After moving to a new town so that Lisa can take a job as a newspaper editor, newlyweds Mark and Lisa must decide which position Mark should accept as an emergency room nurse. There are three area hospitals, each with openings for three 8-hour shifts. Concerned about saving for a down payment on a house, Mark wants to choose the shift and hospital location that pays the most money. Lisa is less concerned about finances and more concerned about their quality of life. A tougher schedule and a more active emergency room translate into a higher hourly wage, but a lower quality of life. In this way, their preferences are diametrically opposed. What is better for Mark is worse for Lisa, and vice versa.

Lisa and Mark make a table with the shifts listed along the top row and the hospitals listed along the left column (see Table 15.1). The entries in the table give the hourly wage Mark will receive for working at the hospital, given by the row, and for the shift, given by the column. The hourly wages are the payoffs to Mark for the different outcomes.

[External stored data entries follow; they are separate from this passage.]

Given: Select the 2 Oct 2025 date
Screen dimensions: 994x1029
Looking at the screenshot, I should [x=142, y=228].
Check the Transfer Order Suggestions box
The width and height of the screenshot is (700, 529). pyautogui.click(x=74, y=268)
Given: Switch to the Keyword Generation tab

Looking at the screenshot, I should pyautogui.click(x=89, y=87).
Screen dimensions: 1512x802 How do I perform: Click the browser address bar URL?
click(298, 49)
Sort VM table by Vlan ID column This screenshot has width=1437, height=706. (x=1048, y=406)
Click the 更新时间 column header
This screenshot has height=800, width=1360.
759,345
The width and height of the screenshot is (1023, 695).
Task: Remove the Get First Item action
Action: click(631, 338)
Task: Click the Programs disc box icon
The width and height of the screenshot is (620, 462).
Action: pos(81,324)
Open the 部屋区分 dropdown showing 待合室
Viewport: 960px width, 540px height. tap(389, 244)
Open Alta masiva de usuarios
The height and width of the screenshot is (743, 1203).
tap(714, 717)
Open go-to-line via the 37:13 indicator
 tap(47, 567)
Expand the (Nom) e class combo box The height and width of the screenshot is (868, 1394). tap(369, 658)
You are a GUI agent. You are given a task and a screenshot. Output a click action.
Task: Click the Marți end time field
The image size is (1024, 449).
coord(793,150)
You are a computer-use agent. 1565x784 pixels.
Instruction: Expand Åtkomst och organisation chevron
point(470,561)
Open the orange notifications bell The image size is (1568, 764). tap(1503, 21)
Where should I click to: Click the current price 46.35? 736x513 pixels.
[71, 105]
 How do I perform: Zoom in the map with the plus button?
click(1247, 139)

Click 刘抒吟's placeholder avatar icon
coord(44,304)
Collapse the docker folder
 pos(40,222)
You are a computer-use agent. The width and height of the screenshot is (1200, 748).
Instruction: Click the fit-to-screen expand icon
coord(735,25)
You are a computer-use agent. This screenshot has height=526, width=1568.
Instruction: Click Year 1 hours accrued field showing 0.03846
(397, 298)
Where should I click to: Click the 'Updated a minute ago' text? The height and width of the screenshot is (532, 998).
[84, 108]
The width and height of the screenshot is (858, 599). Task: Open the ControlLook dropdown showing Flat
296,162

Table 15.1: TABLE 15.1 Hourly Wage (in Dollars) for the 9 Hospital-Shift Possibilities
Shifts
Hospitals 12 A.M.–8 A.M. 8 A.M.–4 P.M. 4 P.M.–12 A.M.
Rural 23 24 22
Suburban 27 26 29
Downtown 30 23 25

Payoff Matrix DEFINITION

A payoff matrix (illustrated by Table 15.1) is a table whose rows and columns correspond to the strategies of the two players. For a total-conflict game, the numerical entries of the matrix give the payoffs to the row player when these strategies are chosen.

Lisa and Mark turn the table into a competitive game to determine which job Mark should accept—such a game represented by a payoff matrix is called a game in strategic form. Mark will select one of the three hospitals—Rural, Suburban, or Downtown—and Lisa will simultaneously choose one of the three shifts—beginning at 12 A.M., 8 A.M., or 4 P.M. Because their choices will be made simultaneously, neither knows beforehand what the other will do.

624

Because Lisa’s preferences are diametrically opposed to Mark’s preferences, Lisa’s payoffs are represented by −1 times the hourly wage. For example, if the outcome is for Mark to work at the rural hospital from 12 A.M. to 8 A.M., then Mark’s payoff is 23 I while Lisa’s payoff is −23. This is the origin of the term zero-sum game.